But he is not about to live only in the past. The Tony and Golden Globe Award winner has created a lengthy body of work in film, TV and on stage during the past five decades. In fact, at 72, he just might be busier than ever.
During a phone interview from Vancouver, British Columbia, Bostwick said he was filming an episode of “A Girlfriends’ Guide to Divorce” for Bravo.
“Things are going well. I continue to get cast, thank God. I’m in ‘Bigger Fatter Liar,’ which is a sequel, and that’s on video. I filmed a half-hour show on CMT called ‘Still the King,’” he said.
Unfortunately, because of a scheduling conflict, he had to cancel attending Wizard World’s centerpiece “Rocky Horror” extravaganza, but through the magic of technology, he will say something to the crowd.
“It is a celebration, and I wish I could be there. I will be there in spirit. They are Skyping me into the evening screening. There are surprises, and it’s really fun. I hear the Samurai Electricians are good,” he said.
Bostwick said he will be filming a documentary for PBS’ “Great Performances” instead. It’s called ‘Coming to America,’ and is from a symphonic piece about Ellis Island. He was on the cast album as an Irish immigrant, and has been asked to recreate his role.
“Rocky Horror” has been screened regularly since its September 1975 release. Its midnight showings were known for audiences arriving in full costume and playing out the scenes.

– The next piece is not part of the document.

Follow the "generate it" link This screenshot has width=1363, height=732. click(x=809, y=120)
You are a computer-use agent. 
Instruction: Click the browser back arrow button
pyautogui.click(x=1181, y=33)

“At the time, people were nostalgic for ’50s-’60s B movies, and it was tongue-in-cheek. It was a fun rock ‘n’ roll concert, too. It was a reflection of the glitter rock scene in New York and Los Angeles. It was pre-punk, and came out at the right time. It had political and social overtones of the moment,” Bostwick said.
Saturday’s event will include a display of items from the movie, such as original costumes and their designs, handwritten song lyrics, scripts, contracts and behind-the-scene photos, all from the collection of Larry Viezel, a noted Rocky Horror super-fan, historian and collector.
“Wizard World is excited to bring this all-time cult favorite to our fans in St. Louis,” said John D. Maatta, president and CEO of Wizard World, Inc. “It exemplifies the additional emphasis we are placing on programming and extra activities at our shows to enhance the entertainment value for attendees throughout the weekend.”
Lou Adler, executive producer of the film, described it as a unique opportunity, “It’s a perfect match for both,” he said.
We got to do it as close to the original as possible. We just worked hard, and we had a lot of high energy. It was like doing an off off-Broadway show. We had a lot of people just starting their careers. Everybody is really proud of it.
Barry Bostwick on “The Rocky Horror Picture Show”
Bostwick recalled seeing the 1973 stage version first, Richard O’Brien’s “The Rocky Horror Show.”
Cast as Brad, he said the movie shoot was filled with anxiety because 20th Century Fox initially did not have much faith in the film’s commercial viability.
“It was very difficult. It was such a low-budget movie. 20th Century Fox wanted to pull the plug on it. It was over budget by a quarter of a million dollars, which was a lot of money in those days. They did not have a lot of confidence in it,” Bostwick said.
But the cast bonded anyway. And the rest, as they say, is history.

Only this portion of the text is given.